Google last Wednesday fired 28 employees who participated in organized sit-ins at its New York and California offices on April 16 to protest the company’s contract with the Israeli government, the Associated Press reported.

Nine Google employees from both the Sunnyvale, California and New York City offices were arrested for participating in sit-ins. The company said in a statement that it took action against the protesters for “physically impeding” the work of other Google employees by preventing them access to the company’s facilities.

The sit-ins, organized by the group No Tech For Apartheid, were in protest of “Project Nimbus,” a contract signed by Google and Amazon in 2021 to provide Israel with artificial intelligence and cloud computing services.

In an April 17 statement, the company said the 28 employees were terminated after they participated in “completely unacceptable behavior” that created a threatening atmosphere and prevented other Google employees from doing their jobs. Google indicated others could also be fired as it continues to investigate what occurred during the April 16 sit-ins.

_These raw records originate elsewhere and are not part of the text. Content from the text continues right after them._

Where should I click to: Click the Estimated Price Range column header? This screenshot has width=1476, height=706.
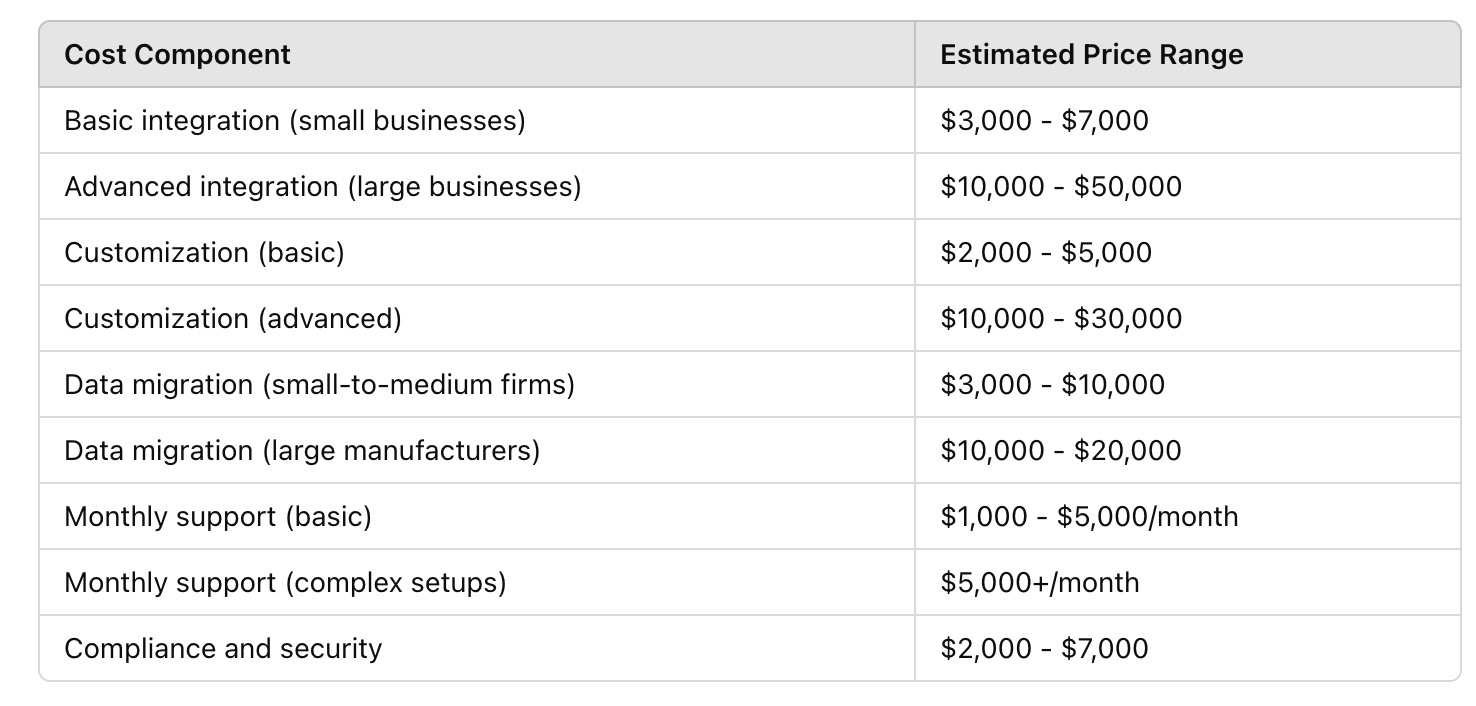[x=1187, y=54]
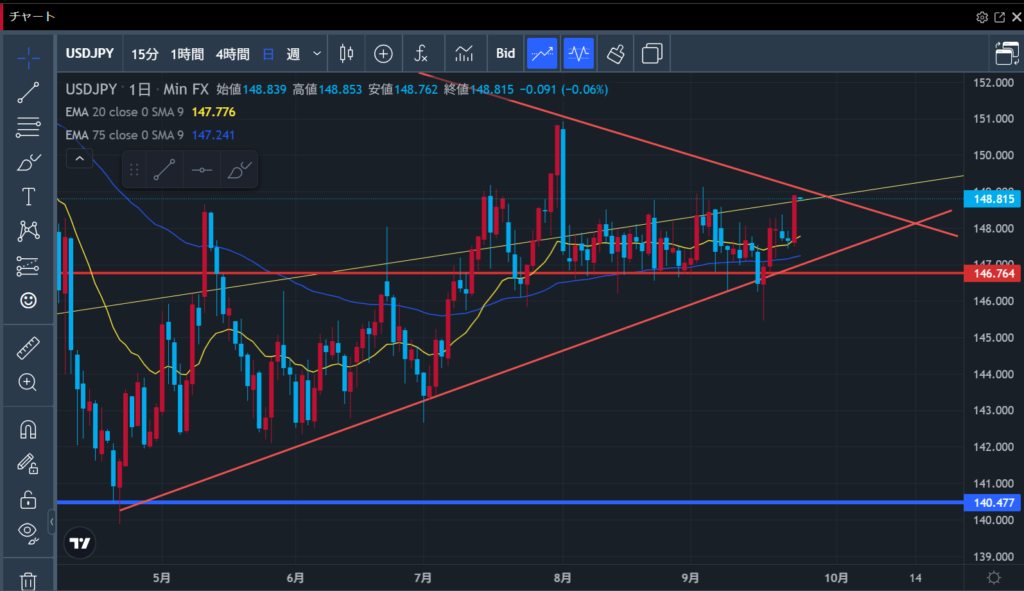The width and height of the screenshot is (1024, 591).
Task: Hide all drawings with the eye icon
Action: pyautogui.click(x=28, y=531)
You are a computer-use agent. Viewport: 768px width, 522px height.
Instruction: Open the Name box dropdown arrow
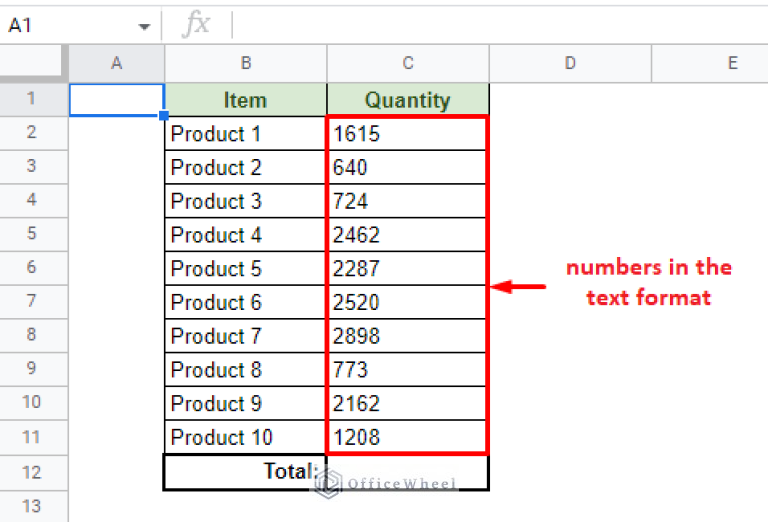coord(144,26)
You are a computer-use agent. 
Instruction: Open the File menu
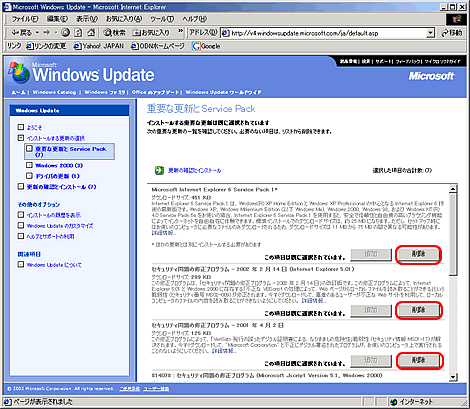point(25,19)
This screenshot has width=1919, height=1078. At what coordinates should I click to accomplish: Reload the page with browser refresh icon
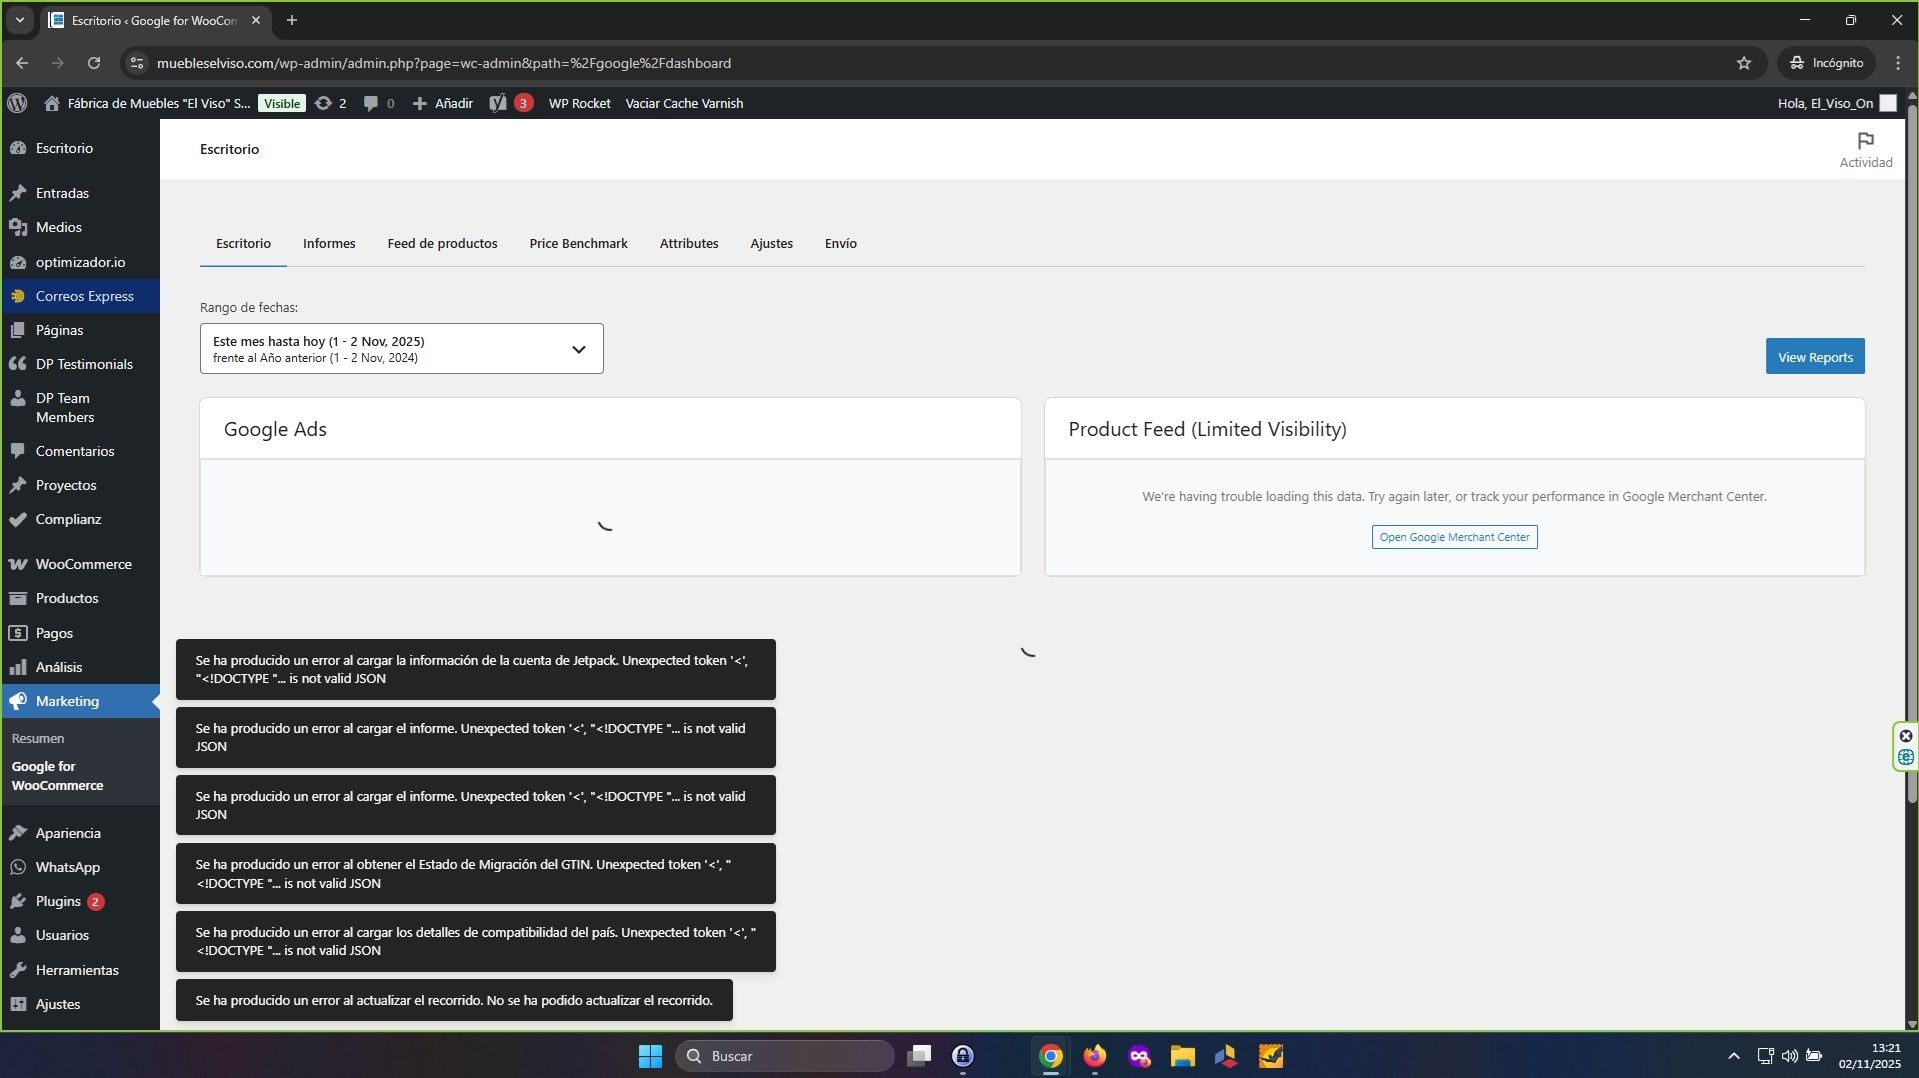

A spokesperson for Google said the protests were organized by individuals who were not employed by the company and only a “small number” of Google employees were involved.

No Tech For Apartheid accused Google of misrepresenting the protest, which it described as a “peaceful sit-in” that was overwhelmingly supported by other Google employees.

The group accused Google of “flagrant” retaliation for “indiscriminately” firing the employees involved in the sit-in. It suggested that by doing so, the company proved that it valued the $1.2 billion contract with Israel more than it valued its employees.

Google insisted that the support it provides through Project Nimbus had nothing to do with “highly sensitive, classified, or military workloads” involving weapons or intelligence gathering.

NBC News reported that Google’s president of global security warned employees in an internal memo that the company would not “overlook conduct that violates our policies.”